Medical Establishment vs. Women

A recent article by Rebecca Grant on is a timely reminder of the work that feminists have done to literally take abortions into our own hands. She explains the procedure called menstrual extraction that was developed and popularized in the 1970s by feminists.  Cofounders of the first Feminist Women’s Health Center, Carol Downer and Lorraine Rothman, took the idea on the road and many women’s self-help groups learned how to do the procedure.  According to Downer self-help movement groups did more than one thousand procedures safely. It may be time young women knew about this movement and began to set up their own groups.

Sometimes there is a collision between women’s health and the professional and economic interests of the medical establishment. Rebecca Grant quotes Dr. Brian Levine, the Practice Director for the fertility clinic Center for Reproductive Medicine in New York,

“This is a serious medical procedure with serious ramifications if not done correctly,” Levine said. “Any time you are instrumenting anything into the uterus, you put yourself at risk of perforation, of bleeding and hemorrhage, of infection, of sterility. It is not something to experiment with. I think the women who say it’s safe to do at home are overstating their capabilities.”

Of course that is true, but the fact is that women have done this successfully for years. There’s even a book titled “How to Stay Out of the Gynecologist’s Office” available on the website .

Perhaps when one’s paycheck depends on doing these procedures, it taints one’s perspective and makes the risks appear more difficult than they really are.  And it isn’t just male medical professionals, many female abortion clinic owners would also argue against women taking their health in their own hands. It must be hard for medical professionals to admit that their skills aren’t that hard to learn.

Indeed, the underground abortion group in Chicago that went by the name Jane “provided more than 11,000 women with safe and affordable abortions, abortion counseling and health education” [The Story of Jane by Laura Kaplan] between 1969 and 1973  when the Supreme Court decision known as Roe v. Wade was finally handed down. Everyday women learned this skill and practiced it quite successfully. The procedure the women of Jane performed was similar but not exactly the same as menstrual extraction.

Jane even attracted some unexpected allies:

“As time went on, Claire became aware that there was a group of policeman who were sending their wives, daughters and girlfriends.  So many police officers’ families were calling her that Claire had a certain sense of security even though she knew what she was doing was illegal.” (The Story of Jane, p 12)

The Supreme Court decision of 1973 said women “and their doctors” could elect to end an early pregnancy and did nothing to guarantee access to this very common and still needed procedure.

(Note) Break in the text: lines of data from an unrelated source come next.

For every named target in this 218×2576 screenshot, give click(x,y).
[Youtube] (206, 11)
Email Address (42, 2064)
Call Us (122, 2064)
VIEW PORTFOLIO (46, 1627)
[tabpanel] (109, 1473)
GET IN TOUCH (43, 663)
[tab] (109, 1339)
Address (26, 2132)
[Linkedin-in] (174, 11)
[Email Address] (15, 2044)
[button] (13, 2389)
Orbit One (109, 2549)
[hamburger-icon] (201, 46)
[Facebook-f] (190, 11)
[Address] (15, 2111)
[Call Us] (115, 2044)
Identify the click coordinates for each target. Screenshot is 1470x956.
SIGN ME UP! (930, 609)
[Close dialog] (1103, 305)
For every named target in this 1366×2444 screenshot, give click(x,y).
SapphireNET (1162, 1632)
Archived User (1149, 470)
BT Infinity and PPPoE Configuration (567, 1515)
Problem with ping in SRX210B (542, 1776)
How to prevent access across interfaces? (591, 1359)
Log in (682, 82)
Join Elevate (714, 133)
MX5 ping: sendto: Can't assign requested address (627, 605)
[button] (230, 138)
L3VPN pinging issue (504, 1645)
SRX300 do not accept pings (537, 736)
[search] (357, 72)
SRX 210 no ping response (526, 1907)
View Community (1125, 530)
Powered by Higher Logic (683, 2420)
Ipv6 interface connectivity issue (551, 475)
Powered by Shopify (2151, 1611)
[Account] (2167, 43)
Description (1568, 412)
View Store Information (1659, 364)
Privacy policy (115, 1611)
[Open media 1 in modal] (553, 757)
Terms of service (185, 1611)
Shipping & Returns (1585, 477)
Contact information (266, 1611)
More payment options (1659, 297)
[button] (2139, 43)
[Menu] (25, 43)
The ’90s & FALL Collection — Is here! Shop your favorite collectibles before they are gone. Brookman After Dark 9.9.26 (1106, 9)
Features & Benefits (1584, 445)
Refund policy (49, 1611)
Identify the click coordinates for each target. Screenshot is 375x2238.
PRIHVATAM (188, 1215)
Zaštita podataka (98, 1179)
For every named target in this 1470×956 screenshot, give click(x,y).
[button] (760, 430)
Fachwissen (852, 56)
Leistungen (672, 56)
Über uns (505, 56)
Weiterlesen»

The need for self-help arises with problems of access to services for women and problems in even affording medical care in our big-business dominated health system. [see our August 2014 article “Boiling the Frog Slowly”].  In 2016, Roe has been all but destroyed, laden as it is with restrictions.

Another self help approach is “abortion by pill” as depicted in the film “Vessel.” This approach too has its legal limitations and additionally, it depends on Big Pharma.  Women who have experienced both types of abortion tell me that the surgical kind is faster and less painful.  But surgical abortion these days often means walking the gauntlet between screaming anti-abortionists waving disgusting pictures of dead near-term fetuses. The harassment is one reason some women see an advantage to being able to get the abortion pills from their regular doctor.  Of course that approach depends on the willingness of your regular doctor to prescribe them and will only work so long as the “powers that be” don’t make these pills even more inaccessible than they are now.


None of these self-help approaches solves the problem of abortion not being legal and accessible to all women, and work on those fronts needs to be stepped up, not abandoned.  We’ve endured horrible harassment for more than 40 years and several doctors have been killed.  But there’s no shortcut to making abortion safe, legal and accessible. These underground measures are exciting and can be of great benefit to individual women, but its hard to imagine them being used on the mass scale that is required.